(Exercise details):
Copy the passage below on UUID collisions and the birthday problem word for word, from "Ironically, there are" to "provide concrete examples.".

I'll come back to the first of these another time, but I'd like to bring up the second point now. The analysis of collision probability with UUIDs is generally done using the birthday problem. The previous version(s) of this article, going back years, mentioned this and provided examples. I understand why this was removed: there were no references supporting it.
Ironically, there are numerous references out there on the Internet which talk about the birthday problem and UUID's, and which do provide calculations of examples. They are almost all blogs and forums like Stack Overflow, which is a problem. More aggravating is that almost all of them got their information from one of the previous incarnations of the UUID article on Wikipedia! I can find legitimate references, such as academic journal articles, regarding the relationship between UUIDs and the birthday problem; but unfortunately they do not provide concrete examples.
voidxor, question for you: Assuming I had a valid reference which stated that the birthday problem was the correct way of analyzing UUID collisions, would it be allowed under Wikipedia policies for me to then plug the numbers into the birthday problem formula, so as to provide concrete examples, such as I did in the text which you didn't carry forward during the merge? Or would this be considered "original research"? It is just arithmetic, after all.

(Data lines):
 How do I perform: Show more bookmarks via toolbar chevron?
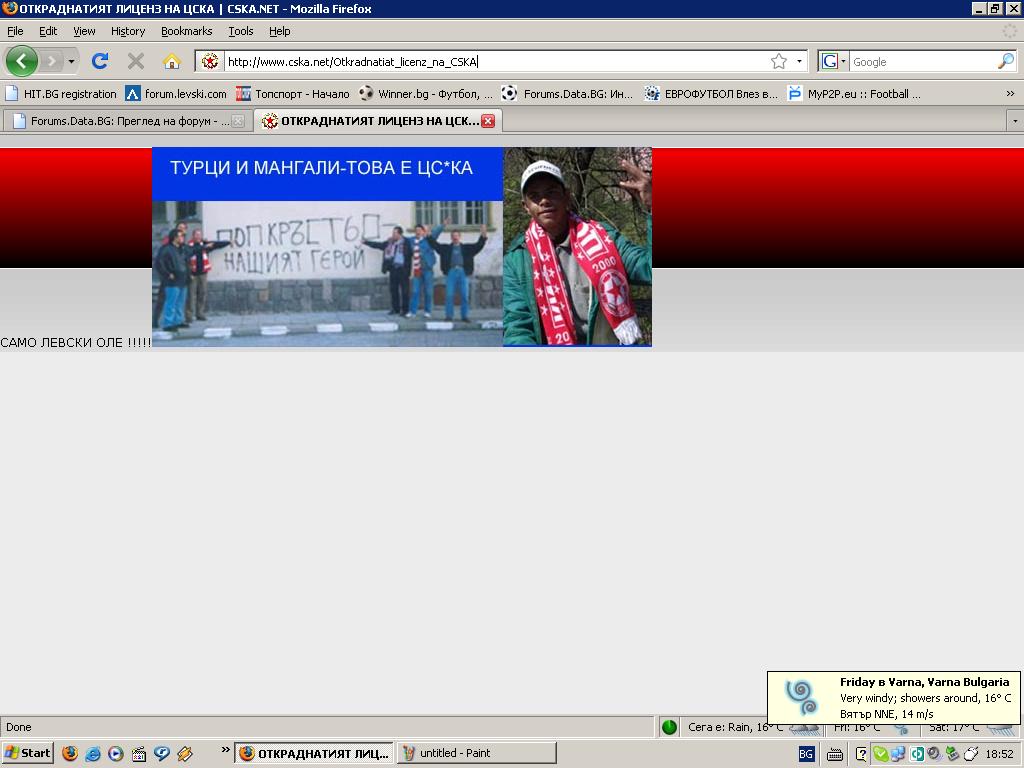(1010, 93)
...
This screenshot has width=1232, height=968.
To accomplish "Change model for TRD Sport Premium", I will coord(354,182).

(Output for this exercise):
Ironically, there are numerous references out there on the Internet which talk about the birthday problem and UUID's, and which do provide calculations of examples. They are almost all blogs and forums like Stack Overflow, which is a problem. More aggravating is that almost all of them got their information from one of the previous incarnations of the UUID article on Wikipedia! I can find legitimate references, such as academic journal articles, regarding the relationship between UUIDs and the birthday problem; but unfortunately they do not provide concrete examples.